Obviously, there are ways to avoid using PUA code points for application-internal purposes if you make a point of it. But that's not my point...
The problem is that there is *nothing* in the current standard that says applications can't use any PUA code point as they please, so many applications use them for different things. Regardless of what you or I think of it, such use of PUA is already a well established praxis among major software vendors (like Microsoft, Apple, Adobe etc.). Some info on such uses can be found here:
So why can't the standard say to the developers:
"You want to use PUA for application-internal purposes, fine... but use specially designated ranges and don't mess with the rest." Then those who encode private characters in PUA would be officially advised to avoid those "dirty areas" lest they wish to risk compatibility issues on one hand, and guaranteed that no future standard-compliant application will mess with their PUA characters in the "clean areas" on the other hand.
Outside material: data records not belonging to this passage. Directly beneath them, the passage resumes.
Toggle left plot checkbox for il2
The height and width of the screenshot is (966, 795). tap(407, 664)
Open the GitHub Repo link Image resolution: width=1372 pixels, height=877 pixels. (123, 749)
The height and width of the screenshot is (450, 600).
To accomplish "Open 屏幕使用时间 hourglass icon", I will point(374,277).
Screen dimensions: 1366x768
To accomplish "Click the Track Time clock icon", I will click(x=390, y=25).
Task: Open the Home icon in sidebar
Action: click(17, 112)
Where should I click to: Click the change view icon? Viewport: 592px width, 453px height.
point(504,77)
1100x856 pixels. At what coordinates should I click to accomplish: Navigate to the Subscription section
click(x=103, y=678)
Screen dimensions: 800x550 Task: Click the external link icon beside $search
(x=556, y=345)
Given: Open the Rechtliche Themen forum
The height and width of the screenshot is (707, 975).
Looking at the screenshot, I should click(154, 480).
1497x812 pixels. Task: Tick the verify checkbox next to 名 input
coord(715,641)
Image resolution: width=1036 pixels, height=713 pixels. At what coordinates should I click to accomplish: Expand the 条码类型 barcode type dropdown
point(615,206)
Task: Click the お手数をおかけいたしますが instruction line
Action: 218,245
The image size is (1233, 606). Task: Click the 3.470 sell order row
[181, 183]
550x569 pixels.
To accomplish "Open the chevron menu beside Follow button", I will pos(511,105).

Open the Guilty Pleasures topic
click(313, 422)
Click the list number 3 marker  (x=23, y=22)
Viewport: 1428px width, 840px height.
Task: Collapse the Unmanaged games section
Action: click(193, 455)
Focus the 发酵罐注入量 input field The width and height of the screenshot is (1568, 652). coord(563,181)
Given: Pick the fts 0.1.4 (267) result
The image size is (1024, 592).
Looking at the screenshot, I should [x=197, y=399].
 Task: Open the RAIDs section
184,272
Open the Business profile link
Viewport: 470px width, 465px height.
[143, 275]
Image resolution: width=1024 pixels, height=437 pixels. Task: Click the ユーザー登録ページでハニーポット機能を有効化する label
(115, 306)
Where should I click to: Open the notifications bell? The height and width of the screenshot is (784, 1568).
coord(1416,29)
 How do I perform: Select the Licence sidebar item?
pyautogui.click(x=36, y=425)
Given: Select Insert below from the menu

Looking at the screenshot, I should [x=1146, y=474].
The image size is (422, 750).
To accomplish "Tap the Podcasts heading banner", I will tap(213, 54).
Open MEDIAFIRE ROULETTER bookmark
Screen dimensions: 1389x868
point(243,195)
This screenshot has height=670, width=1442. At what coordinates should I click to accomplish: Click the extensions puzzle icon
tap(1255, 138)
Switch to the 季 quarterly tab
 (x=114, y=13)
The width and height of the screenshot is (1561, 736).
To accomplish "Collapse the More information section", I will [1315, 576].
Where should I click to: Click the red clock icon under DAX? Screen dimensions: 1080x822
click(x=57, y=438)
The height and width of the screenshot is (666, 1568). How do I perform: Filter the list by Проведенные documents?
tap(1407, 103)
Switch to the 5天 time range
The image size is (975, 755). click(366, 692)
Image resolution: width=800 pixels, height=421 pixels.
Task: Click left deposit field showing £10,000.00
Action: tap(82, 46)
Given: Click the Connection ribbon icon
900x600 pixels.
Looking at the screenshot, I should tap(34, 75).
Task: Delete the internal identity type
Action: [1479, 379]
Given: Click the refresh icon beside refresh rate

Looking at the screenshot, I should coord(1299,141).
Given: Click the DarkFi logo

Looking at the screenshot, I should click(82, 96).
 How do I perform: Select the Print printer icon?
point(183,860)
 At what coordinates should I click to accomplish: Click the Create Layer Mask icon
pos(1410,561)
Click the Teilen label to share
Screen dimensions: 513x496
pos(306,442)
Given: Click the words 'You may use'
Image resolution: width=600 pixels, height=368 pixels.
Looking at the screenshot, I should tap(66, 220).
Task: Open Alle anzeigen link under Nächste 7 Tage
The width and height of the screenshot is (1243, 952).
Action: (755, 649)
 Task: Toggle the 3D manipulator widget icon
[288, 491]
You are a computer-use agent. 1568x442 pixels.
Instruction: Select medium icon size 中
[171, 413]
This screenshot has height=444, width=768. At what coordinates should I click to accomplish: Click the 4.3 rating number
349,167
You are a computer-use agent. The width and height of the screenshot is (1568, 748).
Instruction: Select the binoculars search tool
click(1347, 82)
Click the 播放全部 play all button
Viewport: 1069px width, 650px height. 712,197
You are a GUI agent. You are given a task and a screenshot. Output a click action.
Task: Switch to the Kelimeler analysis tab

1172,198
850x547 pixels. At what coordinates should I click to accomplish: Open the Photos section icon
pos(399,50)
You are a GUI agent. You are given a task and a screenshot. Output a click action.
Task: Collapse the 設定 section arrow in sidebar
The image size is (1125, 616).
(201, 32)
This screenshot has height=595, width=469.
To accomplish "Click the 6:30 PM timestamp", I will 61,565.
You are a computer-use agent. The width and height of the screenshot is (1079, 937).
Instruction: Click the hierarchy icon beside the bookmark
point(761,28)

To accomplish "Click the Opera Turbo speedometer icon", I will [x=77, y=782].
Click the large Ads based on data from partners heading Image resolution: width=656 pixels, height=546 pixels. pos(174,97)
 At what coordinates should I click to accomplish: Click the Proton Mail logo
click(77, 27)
Of course, the standard could prohibit using PUA for application purposes altogether, but that would oblige major software vendors to rewrite a good deal of their code - so there's a good chance they'll simply ignore such requirement. So, I think it would be much more sensible to put a sort of "warning sign" on the ranges where such use is already well-established and prescribe the developers to keep the rest of PUA "clean" if they want to claim standard compliance.